The San Francisco comic recorded the set that comprises Nice Jokes at the Setup on Hyde Street on March 6, 2020. “Then after the late show, the bar was hustling people out, which is uncommon,” he says. “Because you know, bars—they’re willing to take your money until the crack of two in the morning, usually.”
San Francisco County issued a shelter-in-place order ten days later—the same day as the birth of Gaus’s first child.
“For me it feels like I’m doing what I would be doing [otherwise],” Gaus says as the new baby wails distantly though the phone. “If there wasn’t a pandemic I’d still be taking care of the baby all the time.”
Plenty of great comedy albums gain their power from the circumstances under which they were recorded—Tig Notaro opening Live with “hello, I have cancer” four days after her diagnosis, Richard Pryor bringing the Sunset Strip to its knees during his first performance after his suicide attempt. Nice Jokes for Smart People is an unusual case in that it was recorded before a tumultuous change in the comic’s life.
Though Nice Jokes is inherently sad because it documents the calm before the storm, Gaus’s style doesn’t exactly paint a thin line between tragedy and comedy. His style is lighthearted and not especially dark or dirty, delivered in a frenetic fumble of words in which whole sentences are compressed into a couple worried syllables.
He obsesses over America’s bizarre fixation with using football fields as a system of measurement. He uses the bumper sticker “Namaste, Bitches!” to explore a theoretical world of hidden violence under Berkeley’s sweet hippie façade.
He goes out of his way not to mention Donald Trump in his standup. He gives two reasons for this. The first: “I have 45 minutes, I could have done the Donald Trump album. Or I could talk about everything else that I think is worth ridiculing other than Donald Trump.”
The other is that—even though “if you listen to the record, you can figure out pretty easily that I think Donald Trump is like an illiterate ape”—he wouldn’t want to alienate a listener who wouldn’t give him the time of day if they knew that for sure.
“If somebody’s driving in their car in Tulsa, Oklahoma and hears me say the word Donald Trump, they’re automatically going to form an opinion about who I am,” he says. “He takes up so much oxygen.”
Gaus made Nice Jokes for Smart People with a broad audience in mind, but he describes himself as a “San Francisco comic.” This is true both of his standup routine, in which he discusses being born in the Haight and living in the Sunset with the sharp eye of a longtime local, and of the environment in which he cut his comedy teeth.
“When I was a kid, there was a show on PBS called Comedy Tonight,” Gaus says of his start. “And it was during the San Francisco ‘80s standup boom. I would watch it with my parents and I thought it looked rad, so I kind of always had it in mind that I would give it a try sometime.

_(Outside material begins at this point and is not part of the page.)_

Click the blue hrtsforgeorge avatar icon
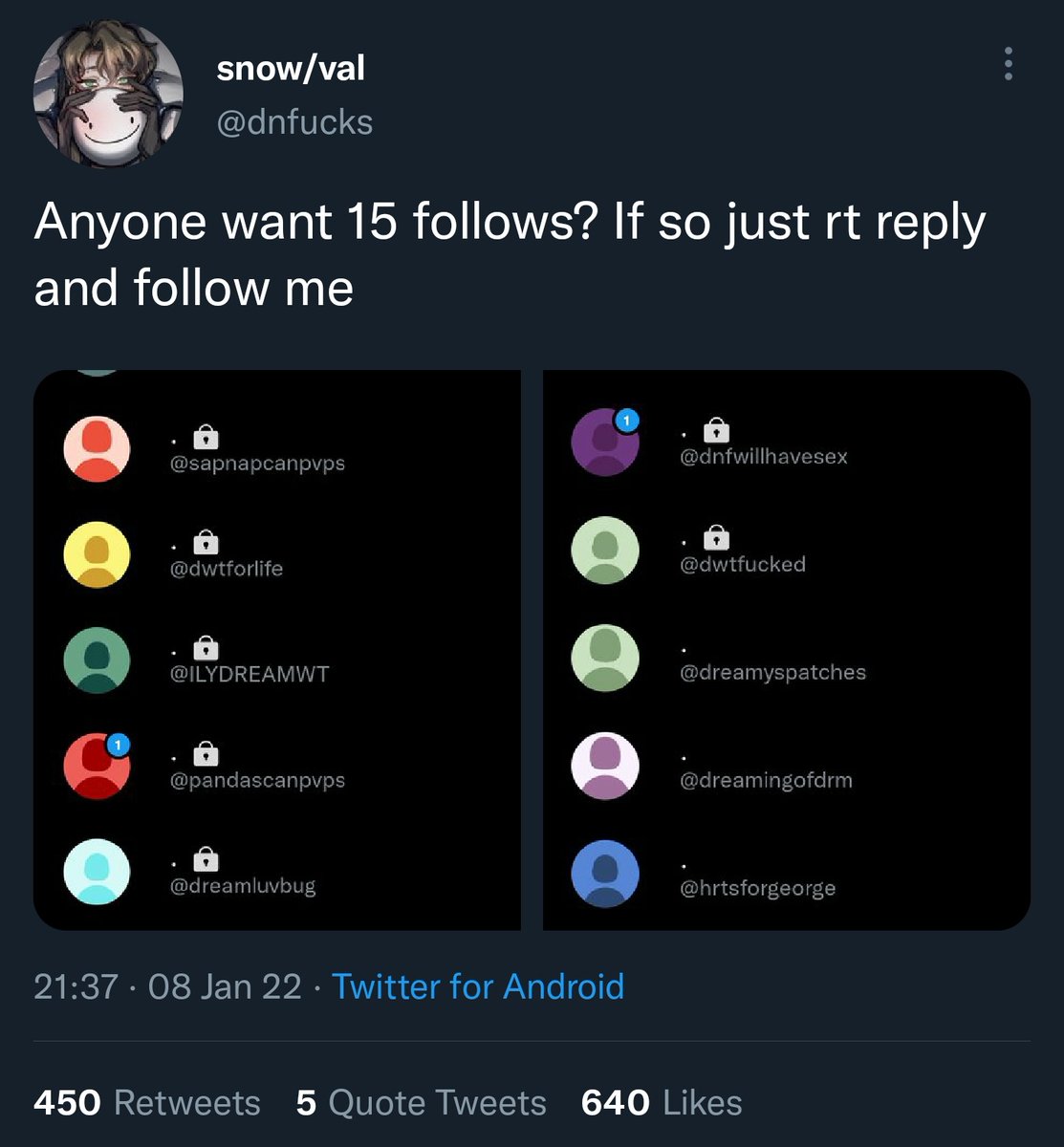This screenshot has height=1147, width=1064. click(604, 874)
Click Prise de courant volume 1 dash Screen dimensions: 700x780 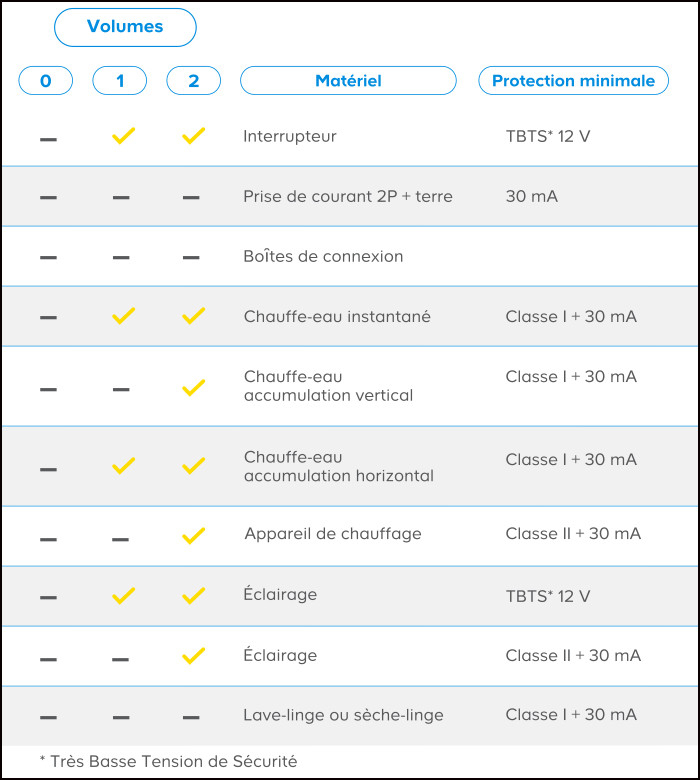coord(121,198)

And then when I turned 18, I found out there were places you could do that.”
He calls himself a “go-to opener” for big comics when they come to the city, including Ed Helms, John Oliver, David Spade, and the “ultimate San Francisco comic” Will Durst.
“People used to tell me I needed to do something on my own, but I felt like there wasn’t like a whole lot of outlet for that,” Gaus says. “All my comedy friends were moving to LA, and I didn’t want move to LA because my home is San Francisco. And so I felt like I could just work and just enjoy it for its own sake.”
He dislikes touring (“I hate airports,” he says) and made Nice Jokes in part as a way to get his jokes out to the world without having to do the “road-dog thing.” He’s done a couple Zoom shows and outdoor gigs, but he finds coming up with material difficult now that the flow of interactions and everyday experiences that lead to great comedy have more or less dried up.
“You’re supposed to be able to offer commentary on what’s happening right now, but what’s happening right now is this giant pandemic that’s kept me offstage. I haven’t been able to write or work out new material, really. So I’m kind of getting a laugh talking about a world that doesn’t exist anymore.”